EXERCICES:
[a] Renvoyez le passage de l'extrait cité qui va de "Pour les banques, l’enjeu" à "à le tenter.".
[b] Dans l'extrait cité, quel outil est donné en exemple de chatbot permettant une relation conversationnelle ?

EXTRAIT CITÉ:

———

Plus les données seront nombreuses, plus leur mise en valeur deviendra impraticable. D’où l’ambition de Narrative Science : les resituer dans leur contexte, en comprendre le sens, en dégager l’essentiel et mettre en valeur ce qui est vraiment important. Bref, réintroduire de l’intelligence, celle du langage naturel, qui ne se contente pas de mettre des chiffres en rapport, en tableaux, mais qui s’efforce de leur donner du sens. Or, pour cela, les robots seront indispensables dès lors que les données seront innombrables. C’est là le pari de Narrative Science et c’est effectivement un aspect du Big Data encore largement ignoré. Et la startup d’aller plus loin encore : ce traitement automatisé mais littéraire des données ne sera pas seulement utile vis-à-vis des clients mais également auprès des décideurs pour les aider à mieux saisir ce qu’il se passe et des commerciaux pour nourrir les relations avec leurs clients.
Pour les banques, l’enjeu est important. Il participe de la qualité et du niveau de service qu’elles seront à même de délivrer à leurs clients demain, dans un contexte où, avec l’automatisation, de nouveaux acteurs sont désormais capables de les challenger sur ce point, comme le soulignent nos deux précédents billets. Les outils de PFM, ainsi, au lieu de simplement afficher des dépenses et de les regrouper par types sous forme de diagrammes, deviennent des chatbots permettant – avec Penny par exemple – une relation conversationnelle, qui n’ignore pas l’humour.
Le pari est que l’automatisation, loin de se traduire par un appauvrissement des tâches, puisse favoriser le relationnel, sous une double dimension d’intelligence et de convivialité. Ce pari n’est pas gagné sans doute et beaucoup hésiteront à le tenter.

———

Extraits de données
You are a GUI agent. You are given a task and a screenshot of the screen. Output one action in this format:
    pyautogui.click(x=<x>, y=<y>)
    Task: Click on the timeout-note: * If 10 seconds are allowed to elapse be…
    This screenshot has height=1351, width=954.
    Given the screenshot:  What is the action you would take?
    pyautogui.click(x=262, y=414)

———

CORRIGÉS:
[a]
Pour les banques, l’enjeu est important. Il participe de la qualité et du niveau de service qu’elles seront à même de délivrer à leurs clients demain, dans un contexte où, avec l’automatisation, de nouveaux acteurs sont désormais capables de les challenger sur ce point, comme le soulignent nos deux précédents billets. Les outils de PFM, ainsi, au lieu de simplement afficher des dépenses et de les regrouper par types sous forme de diagrammes, deviennent des chatbots permettant – avec Penny par exemple – une relation conversationnelle, qui n’ignore pas l’humour.
Le pari est que l’automatisation, loin de se traduire par un appauvrissement des tâches, puisse favoriser le relationnel, sous une double dimension d’intelligence et de convivialité. Ce pari n’est pas gagné sans doute et beaucoup hésiteront à le tenter.

[b] Penny.